If a data analytics BSc is the equivalent of drawing up a blueprint for a house, later educational pursuits are all about building that house into something special. These courses lay the groundwork for later education (such as OPIT’s Master in Applied Data Science and AI), in addition to making it easier for you to earn professional certifications that look great on your CV.


Tips for Choosing the Right BSc Computer Science With Data Analytics Program


Right now, you’re at a crossroads that seems to branch off into an infinite number of paths. There are so many data analytics courses to choose from that it’s hard to know which way to turn. Use these tips to ensure you pick the right one:

  • Align your course selection with your career goals – if it doesn’t take you closer to where you want to be then it’s not the course for you.
  • Dig deeper into what each course offers by comparing curricula to see which courses have gaps and which cover everything you want to learn.
  • Location and general student life are important because you need to have a life outside of education, so pay attention to both.
  • The cost of tuition can often be like a brick wall to students, but research into financial aid often helps you to find the ladder that gets you over that wall.
  • If you have the opportunity, speak to faculty and alumni to discover what makes the course so special.
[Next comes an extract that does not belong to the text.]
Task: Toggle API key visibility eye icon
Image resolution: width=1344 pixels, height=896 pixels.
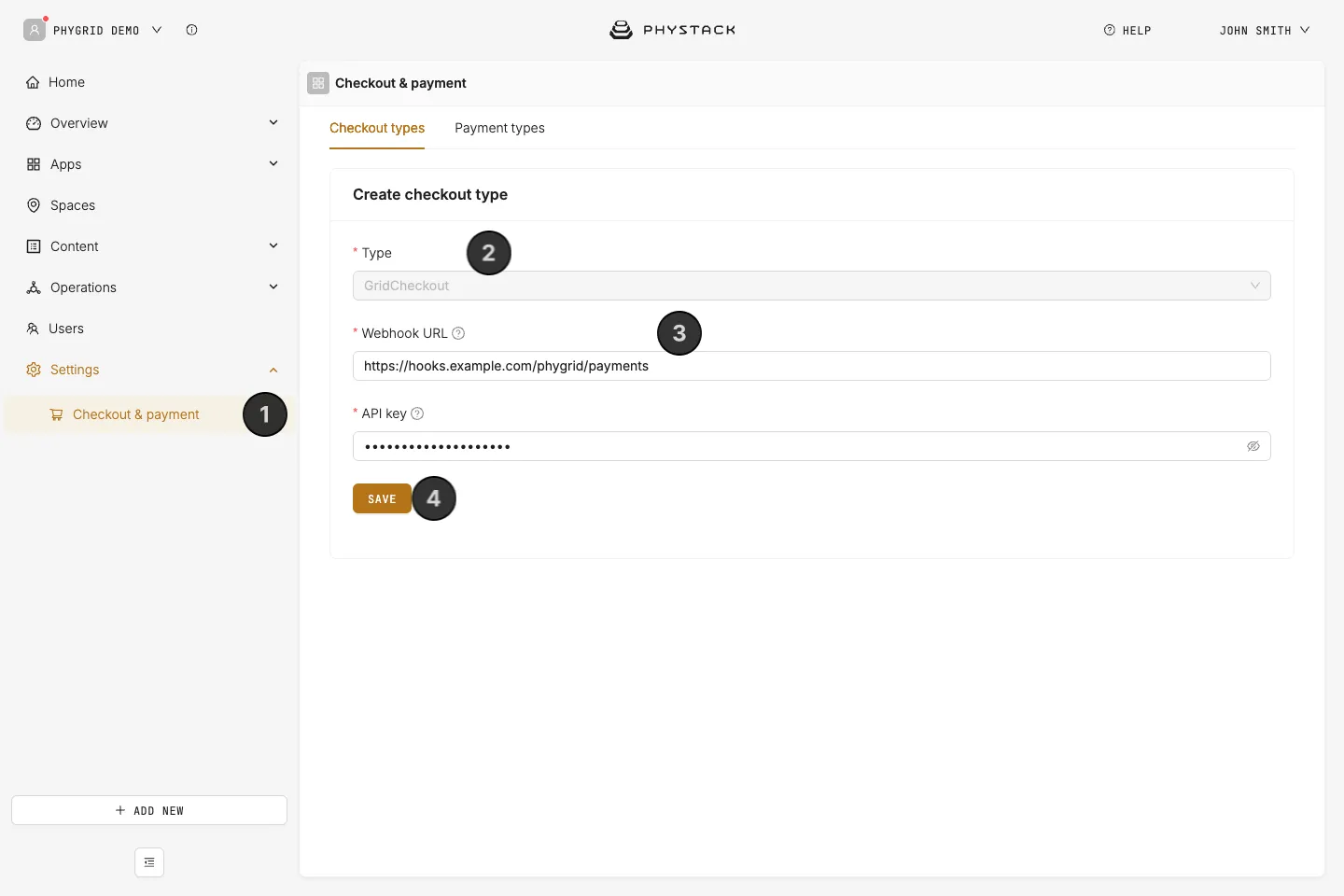Action: pos(1253,446)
Keep Exploring to Find the Right Course for You

The five programs covered here are among the best BSc computer science with data analytics courses in the world, but that doesn’t necessarily mean they’re right for you. Exploration is key, as you must transform into an explorer to navigate your way toward the course that fits your needs from career, life, and passion perspectives. Make the right choices, and you’ll put yourself on course for a data-driven career that’s rewarding on both the mental and financial levels.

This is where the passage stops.